__Work required__
Arrange the lines from the line with "You are a computer-use agent. Viewport: 455px" to the line with "Action: pos(707,249)", both included, as a numbered list with blank lines omitted.

==== Exercise material ====

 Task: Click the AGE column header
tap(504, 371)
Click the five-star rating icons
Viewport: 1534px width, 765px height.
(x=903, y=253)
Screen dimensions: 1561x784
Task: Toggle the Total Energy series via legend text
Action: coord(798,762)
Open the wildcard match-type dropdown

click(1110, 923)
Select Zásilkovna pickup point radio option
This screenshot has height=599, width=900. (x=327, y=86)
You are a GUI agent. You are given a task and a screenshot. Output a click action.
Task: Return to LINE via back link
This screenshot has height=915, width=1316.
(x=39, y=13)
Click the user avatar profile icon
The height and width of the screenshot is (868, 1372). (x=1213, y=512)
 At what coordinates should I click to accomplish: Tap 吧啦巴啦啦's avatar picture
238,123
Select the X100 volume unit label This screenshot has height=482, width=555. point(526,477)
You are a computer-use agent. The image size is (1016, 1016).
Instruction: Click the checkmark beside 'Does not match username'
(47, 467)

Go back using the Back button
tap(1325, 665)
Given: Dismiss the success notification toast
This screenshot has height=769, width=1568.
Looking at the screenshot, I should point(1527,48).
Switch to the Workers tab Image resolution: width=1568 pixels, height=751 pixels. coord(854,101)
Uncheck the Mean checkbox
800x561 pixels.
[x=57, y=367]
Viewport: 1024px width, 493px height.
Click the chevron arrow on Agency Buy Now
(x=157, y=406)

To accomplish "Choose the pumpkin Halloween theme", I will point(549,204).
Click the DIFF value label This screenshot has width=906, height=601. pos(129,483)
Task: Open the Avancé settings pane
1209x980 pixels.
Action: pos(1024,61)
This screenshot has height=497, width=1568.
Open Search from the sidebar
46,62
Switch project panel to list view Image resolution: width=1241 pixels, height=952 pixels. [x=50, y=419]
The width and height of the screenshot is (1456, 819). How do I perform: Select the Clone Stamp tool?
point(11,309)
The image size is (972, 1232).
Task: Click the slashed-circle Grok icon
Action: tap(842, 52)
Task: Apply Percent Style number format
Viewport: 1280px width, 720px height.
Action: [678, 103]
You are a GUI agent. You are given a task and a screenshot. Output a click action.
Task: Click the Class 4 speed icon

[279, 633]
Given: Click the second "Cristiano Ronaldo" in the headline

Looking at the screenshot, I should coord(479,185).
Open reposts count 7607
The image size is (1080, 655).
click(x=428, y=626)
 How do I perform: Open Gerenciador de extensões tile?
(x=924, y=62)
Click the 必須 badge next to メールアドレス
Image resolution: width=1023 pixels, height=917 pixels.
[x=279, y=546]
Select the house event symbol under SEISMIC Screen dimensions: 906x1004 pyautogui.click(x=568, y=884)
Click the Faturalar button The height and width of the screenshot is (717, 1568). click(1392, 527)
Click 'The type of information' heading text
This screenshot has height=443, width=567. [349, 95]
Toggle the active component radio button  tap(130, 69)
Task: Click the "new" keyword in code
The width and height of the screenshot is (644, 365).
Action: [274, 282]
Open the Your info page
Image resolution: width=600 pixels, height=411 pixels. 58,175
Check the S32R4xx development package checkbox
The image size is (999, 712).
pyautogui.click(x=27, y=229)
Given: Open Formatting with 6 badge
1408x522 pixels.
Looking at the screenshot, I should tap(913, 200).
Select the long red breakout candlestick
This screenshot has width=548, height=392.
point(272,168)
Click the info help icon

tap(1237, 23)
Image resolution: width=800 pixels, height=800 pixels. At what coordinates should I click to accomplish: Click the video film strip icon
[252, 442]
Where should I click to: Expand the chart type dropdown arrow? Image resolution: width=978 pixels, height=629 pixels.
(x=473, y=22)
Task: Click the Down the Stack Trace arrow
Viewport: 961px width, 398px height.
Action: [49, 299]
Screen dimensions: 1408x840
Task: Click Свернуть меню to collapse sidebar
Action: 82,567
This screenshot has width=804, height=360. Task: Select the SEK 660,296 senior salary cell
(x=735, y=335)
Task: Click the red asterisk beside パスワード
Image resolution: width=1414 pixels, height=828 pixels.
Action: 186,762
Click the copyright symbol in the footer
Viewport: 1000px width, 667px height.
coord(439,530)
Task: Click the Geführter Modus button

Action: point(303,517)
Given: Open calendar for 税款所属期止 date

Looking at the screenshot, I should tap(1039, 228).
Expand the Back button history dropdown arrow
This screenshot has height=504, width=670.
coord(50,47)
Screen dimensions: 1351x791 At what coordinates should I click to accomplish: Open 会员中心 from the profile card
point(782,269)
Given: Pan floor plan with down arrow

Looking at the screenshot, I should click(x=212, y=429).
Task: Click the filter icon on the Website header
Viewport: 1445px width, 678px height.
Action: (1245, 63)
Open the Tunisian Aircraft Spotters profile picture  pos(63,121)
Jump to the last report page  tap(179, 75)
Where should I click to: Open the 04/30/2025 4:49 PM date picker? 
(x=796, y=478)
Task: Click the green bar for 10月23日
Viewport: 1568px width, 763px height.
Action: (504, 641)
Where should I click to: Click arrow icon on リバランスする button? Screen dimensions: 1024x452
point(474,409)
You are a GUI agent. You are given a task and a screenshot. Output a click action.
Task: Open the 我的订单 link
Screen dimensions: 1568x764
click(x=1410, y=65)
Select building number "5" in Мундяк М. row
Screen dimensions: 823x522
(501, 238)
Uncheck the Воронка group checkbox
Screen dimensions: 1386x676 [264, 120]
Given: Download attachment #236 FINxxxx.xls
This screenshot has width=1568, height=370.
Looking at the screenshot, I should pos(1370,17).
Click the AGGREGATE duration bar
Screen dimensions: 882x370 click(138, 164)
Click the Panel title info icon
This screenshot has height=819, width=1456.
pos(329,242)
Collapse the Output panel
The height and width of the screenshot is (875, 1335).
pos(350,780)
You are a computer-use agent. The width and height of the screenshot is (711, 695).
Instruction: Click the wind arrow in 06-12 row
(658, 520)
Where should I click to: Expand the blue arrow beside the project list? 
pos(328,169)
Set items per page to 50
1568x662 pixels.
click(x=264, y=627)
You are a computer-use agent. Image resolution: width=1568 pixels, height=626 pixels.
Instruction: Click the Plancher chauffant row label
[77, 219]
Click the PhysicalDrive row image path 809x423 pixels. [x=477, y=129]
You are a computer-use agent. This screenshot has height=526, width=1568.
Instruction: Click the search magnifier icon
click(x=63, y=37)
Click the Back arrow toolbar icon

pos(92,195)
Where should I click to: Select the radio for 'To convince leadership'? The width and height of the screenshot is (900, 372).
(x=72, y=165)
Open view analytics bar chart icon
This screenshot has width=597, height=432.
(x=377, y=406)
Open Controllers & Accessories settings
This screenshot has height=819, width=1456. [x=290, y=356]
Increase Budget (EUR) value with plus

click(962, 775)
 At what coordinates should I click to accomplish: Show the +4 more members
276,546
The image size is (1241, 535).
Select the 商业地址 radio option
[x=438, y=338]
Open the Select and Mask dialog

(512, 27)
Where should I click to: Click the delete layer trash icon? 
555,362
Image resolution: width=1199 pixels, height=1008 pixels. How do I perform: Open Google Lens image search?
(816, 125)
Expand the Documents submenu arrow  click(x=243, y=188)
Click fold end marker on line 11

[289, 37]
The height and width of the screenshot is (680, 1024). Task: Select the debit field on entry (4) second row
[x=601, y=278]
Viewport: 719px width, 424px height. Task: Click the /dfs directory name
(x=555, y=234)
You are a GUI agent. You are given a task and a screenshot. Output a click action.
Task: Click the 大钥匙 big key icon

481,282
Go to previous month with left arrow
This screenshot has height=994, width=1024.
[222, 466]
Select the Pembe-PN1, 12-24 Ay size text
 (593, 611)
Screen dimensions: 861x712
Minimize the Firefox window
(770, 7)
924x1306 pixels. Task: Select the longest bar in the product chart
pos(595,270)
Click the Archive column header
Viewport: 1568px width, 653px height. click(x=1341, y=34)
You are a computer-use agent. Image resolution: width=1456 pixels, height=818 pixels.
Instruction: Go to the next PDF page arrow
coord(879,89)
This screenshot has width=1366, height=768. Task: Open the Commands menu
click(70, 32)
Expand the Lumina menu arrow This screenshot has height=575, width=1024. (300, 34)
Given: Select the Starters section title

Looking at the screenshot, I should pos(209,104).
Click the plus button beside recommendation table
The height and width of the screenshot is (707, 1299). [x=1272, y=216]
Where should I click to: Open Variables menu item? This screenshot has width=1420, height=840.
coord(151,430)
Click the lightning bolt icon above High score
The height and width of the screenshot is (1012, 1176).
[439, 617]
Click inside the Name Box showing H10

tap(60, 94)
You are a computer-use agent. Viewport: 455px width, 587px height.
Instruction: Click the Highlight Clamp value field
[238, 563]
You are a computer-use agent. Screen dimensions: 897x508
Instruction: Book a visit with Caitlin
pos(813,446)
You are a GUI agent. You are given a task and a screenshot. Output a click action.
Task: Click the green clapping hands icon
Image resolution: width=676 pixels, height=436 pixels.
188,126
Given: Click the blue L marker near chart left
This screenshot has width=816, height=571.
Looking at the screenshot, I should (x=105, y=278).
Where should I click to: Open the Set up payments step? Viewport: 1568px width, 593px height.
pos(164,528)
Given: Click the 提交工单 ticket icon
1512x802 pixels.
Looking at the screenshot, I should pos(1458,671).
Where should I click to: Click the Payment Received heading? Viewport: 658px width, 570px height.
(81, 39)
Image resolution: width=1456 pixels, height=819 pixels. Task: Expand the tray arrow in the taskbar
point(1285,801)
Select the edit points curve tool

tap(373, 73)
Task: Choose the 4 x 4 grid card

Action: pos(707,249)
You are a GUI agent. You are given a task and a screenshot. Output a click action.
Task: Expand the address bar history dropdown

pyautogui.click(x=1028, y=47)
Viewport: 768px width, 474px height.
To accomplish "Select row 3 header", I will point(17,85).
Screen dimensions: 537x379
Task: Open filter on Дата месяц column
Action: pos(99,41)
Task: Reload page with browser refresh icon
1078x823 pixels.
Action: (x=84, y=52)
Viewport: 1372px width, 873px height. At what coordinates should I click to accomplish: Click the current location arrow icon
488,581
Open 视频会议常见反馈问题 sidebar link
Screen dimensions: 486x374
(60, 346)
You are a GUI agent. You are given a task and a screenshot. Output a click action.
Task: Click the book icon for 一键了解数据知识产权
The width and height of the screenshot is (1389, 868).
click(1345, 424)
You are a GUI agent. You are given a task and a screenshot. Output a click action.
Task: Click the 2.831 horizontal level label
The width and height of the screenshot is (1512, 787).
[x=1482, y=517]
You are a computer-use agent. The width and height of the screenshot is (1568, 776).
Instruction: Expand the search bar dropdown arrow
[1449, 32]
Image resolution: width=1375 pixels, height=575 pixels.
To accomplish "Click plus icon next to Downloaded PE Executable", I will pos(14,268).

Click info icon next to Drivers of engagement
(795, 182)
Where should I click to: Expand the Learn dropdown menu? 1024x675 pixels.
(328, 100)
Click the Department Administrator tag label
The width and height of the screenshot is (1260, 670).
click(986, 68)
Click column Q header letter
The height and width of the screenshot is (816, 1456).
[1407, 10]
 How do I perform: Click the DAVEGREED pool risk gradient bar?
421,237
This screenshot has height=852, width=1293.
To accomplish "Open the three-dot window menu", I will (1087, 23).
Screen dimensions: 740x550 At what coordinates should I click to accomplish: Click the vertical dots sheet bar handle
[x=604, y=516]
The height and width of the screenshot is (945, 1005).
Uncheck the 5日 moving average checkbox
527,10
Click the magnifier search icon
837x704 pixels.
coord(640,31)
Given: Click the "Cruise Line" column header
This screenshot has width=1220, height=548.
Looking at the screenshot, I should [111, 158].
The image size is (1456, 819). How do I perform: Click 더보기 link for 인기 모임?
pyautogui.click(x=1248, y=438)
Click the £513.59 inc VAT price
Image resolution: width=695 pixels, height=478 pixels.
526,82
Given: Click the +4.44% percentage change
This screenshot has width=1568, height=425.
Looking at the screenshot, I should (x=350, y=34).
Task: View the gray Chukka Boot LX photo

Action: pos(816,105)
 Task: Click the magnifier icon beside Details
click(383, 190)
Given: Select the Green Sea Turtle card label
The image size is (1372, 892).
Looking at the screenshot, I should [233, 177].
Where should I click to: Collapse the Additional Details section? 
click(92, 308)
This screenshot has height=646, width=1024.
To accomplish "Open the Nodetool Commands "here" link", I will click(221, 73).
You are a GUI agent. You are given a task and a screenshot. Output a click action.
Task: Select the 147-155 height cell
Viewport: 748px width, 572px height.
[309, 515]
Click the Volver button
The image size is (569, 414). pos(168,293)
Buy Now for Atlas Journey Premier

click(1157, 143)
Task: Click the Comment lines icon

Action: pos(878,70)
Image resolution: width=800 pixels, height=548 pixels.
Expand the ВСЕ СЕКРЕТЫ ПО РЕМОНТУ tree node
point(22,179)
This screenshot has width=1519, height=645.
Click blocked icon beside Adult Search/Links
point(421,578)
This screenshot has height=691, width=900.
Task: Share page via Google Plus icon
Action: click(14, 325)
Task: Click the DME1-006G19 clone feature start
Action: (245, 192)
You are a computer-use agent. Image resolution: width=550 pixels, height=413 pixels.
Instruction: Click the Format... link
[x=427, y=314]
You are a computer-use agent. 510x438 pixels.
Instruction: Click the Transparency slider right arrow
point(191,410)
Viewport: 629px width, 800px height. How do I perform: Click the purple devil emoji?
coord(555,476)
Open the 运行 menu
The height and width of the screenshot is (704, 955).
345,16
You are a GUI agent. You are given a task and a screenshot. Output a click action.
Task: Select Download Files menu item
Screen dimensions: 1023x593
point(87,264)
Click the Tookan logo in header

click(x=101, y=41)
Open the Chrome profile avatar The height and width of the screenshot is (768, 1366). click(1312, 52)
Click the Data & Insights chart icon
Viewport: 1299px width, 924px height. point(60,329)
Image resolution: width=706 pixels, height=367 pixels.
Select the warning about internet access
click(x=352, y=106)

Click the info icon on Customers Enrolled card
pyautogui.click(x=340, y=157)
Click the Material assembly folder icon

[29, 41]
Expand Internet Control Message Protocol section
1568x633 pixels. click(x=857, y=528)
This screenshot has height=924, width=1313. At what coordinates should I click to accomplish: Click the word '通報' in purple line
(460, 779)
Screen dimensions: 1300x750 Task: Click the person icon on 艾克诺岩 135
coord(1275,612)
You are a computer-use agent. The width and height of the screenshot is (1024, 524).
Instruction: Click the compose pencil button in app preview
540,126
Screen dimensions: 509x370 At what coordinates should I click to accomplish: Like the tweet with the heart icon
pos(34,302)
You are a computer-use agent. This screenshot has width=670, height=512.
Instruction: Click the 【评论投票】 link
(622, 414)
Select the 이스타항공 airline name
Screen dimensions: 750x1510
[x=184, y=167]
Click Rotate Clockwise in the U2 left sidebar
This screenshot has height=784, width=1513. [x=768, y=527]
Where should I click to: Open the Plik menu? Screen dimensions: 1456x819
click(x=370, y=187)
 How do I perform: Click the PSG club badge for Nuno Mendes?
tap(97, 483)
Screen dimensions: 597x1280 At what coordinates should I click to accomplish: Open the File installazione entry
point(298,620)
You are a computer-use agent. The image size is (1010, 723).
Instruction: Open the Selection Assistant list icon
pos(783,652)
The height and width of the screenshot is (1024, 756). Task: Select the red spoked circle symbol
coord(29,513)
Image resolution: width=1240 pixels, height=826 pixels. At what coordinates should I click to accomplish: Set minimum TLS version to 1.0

====

__Task answer__
1. You are a computer-use agent. Viewport: 455px width, 587px height.
2. Instruction: Click the Highlight Clamp value field
3. [238, 563]
4. You are a computer-use agent. Screen dimensions: 897x508
5. Instruction: Book a visit with Caitlin
6. pos(813,446)
7. You are a GUI agent. You are given a task and a screenshot. Output a click action.
8. Task: Click the green clapping hands icon
9. Image resolution: width=676 pixels, height=436 pixels.
10. 188,126
11. Given: Click the blue L marker near chart left
12. This screenshot has width=816, height=571.
13. Looking at the screenshot, I should (x=105, y=278).
14. Where should I click to: Open the Set up payments step? Viewport: 1568px width, 593px height.
15. pos(164,528)
16. Given: Click the 提交工单 ticket icon
17. 1512x802 pixels.
18. Looking at the screenshot, I should pos(1458,671).
19. Where should I click to: Click the Payment Received heading? Viewport: 658px width, 570px height.
20. (81, 39)
21. Image resolution: width=1456 pixels, height=819 pixels. Task: Expand the tray arrow in the taskbar
22. point(1285,801)
23. Select the edit points curve tool
24. tap(373, 73)
25. Task: Choose the 4 x 4 grid card
26. Action: pos(707,249)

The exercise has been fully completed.